Selesai

73 13 37
                                    

"Nduk, Minggu ini pulang kan?" kata Bapak ditelepon setelah ngobrol banyak.
"Iya dong, Pak. Kangeeeen banget sama Bapak, sama Ibu," ucapku sambil senyum-senyum.
"Ini, Ibu mau bicara dulu," kata Bapak.
"Iya."
"Halo Putriku," sapa Ibu. Emang ya, Ibu itu orang gaul.
"Hai Ratuku," balasku. Kudengar Ibu tertawa.
"Kamu tidak apa-apa kan?"
"Eh? Kenapa? Aku baik-baik saja." Aku bingung.
"Tidak ada. Ibu khawatir saja."
"Oh."
"Yaudah. Kalau lama-lama ngobrol ditelepon nanti pas pulang nggak kangen lagi."
"Oh iya-iya. Benar," sahutku.
"Hati-hati ya Putrinya Ratu."

Itu adalah percakapan terakhirku di Pulau Sumatra. Dan hari ini sudah 2 hari aku tidur di Pulau Jawa bersama orang tuaku. Senang sekali. Ya, walaupun aku jadi teringat dengan jalan kenangan, halaman kenangan, dan berbagai kenang-kenangan yang menerobos ingin muncul. Saat ini aku sedang di kamar. Sekadar istirahat setelah membantu ibu sejak pagi.
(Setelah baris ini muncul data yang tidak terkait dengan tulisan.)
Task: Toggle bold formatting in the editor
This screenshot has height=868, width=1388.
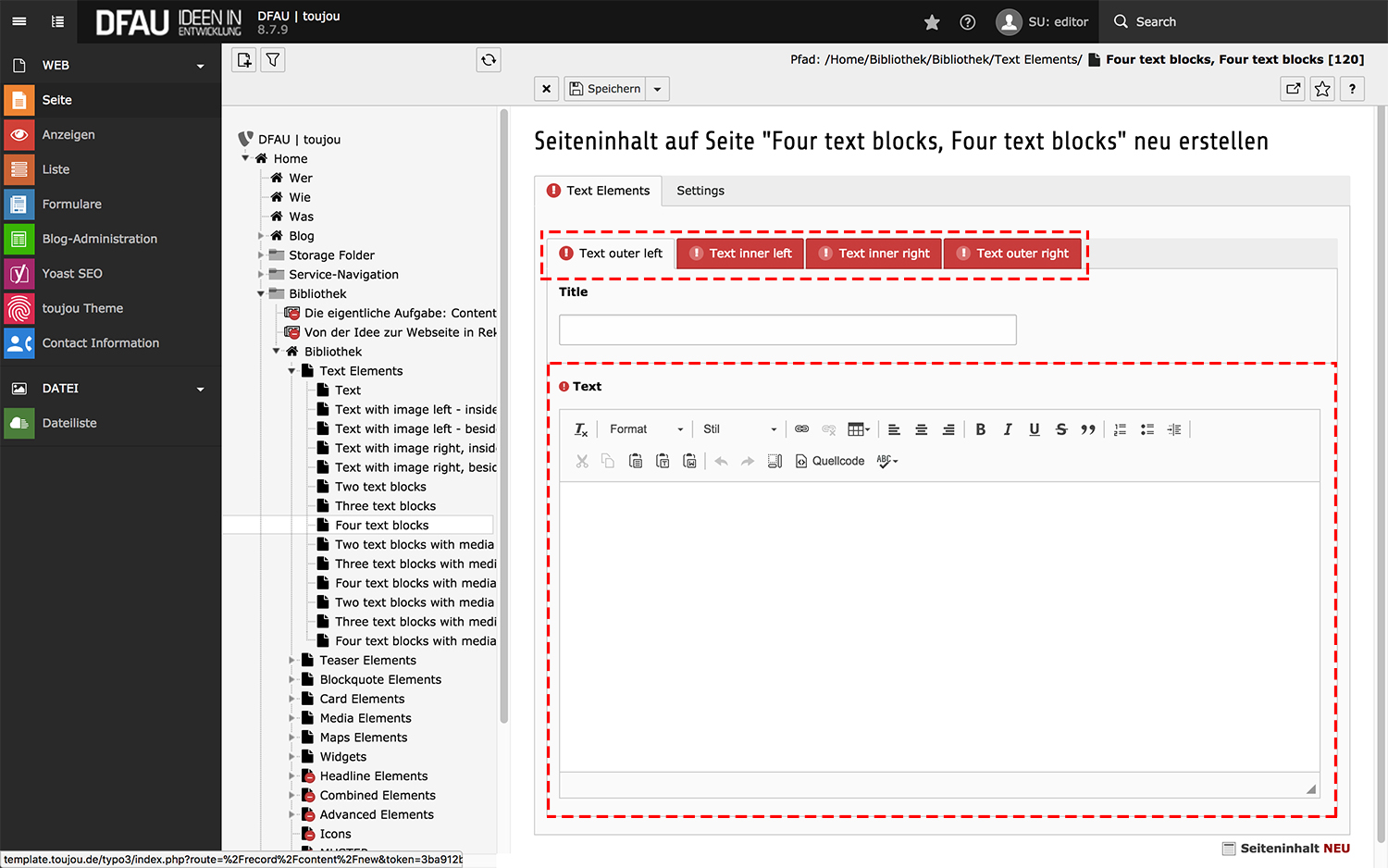Action: coord(981,429)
"Nak," Ibu membuka pintu kamarku.
"Ibu mau bicara."
"Iya, Bu, masuk!" Perintahku.
"Beberapa hari sebelum kamu pulang, temanmu datang ke sini." Kulihat ibu sedikit berat untuk memberikan sesuatu di tangannya.
"Kenapa, Bu? Bilang saja," desakku sedikit penasaran.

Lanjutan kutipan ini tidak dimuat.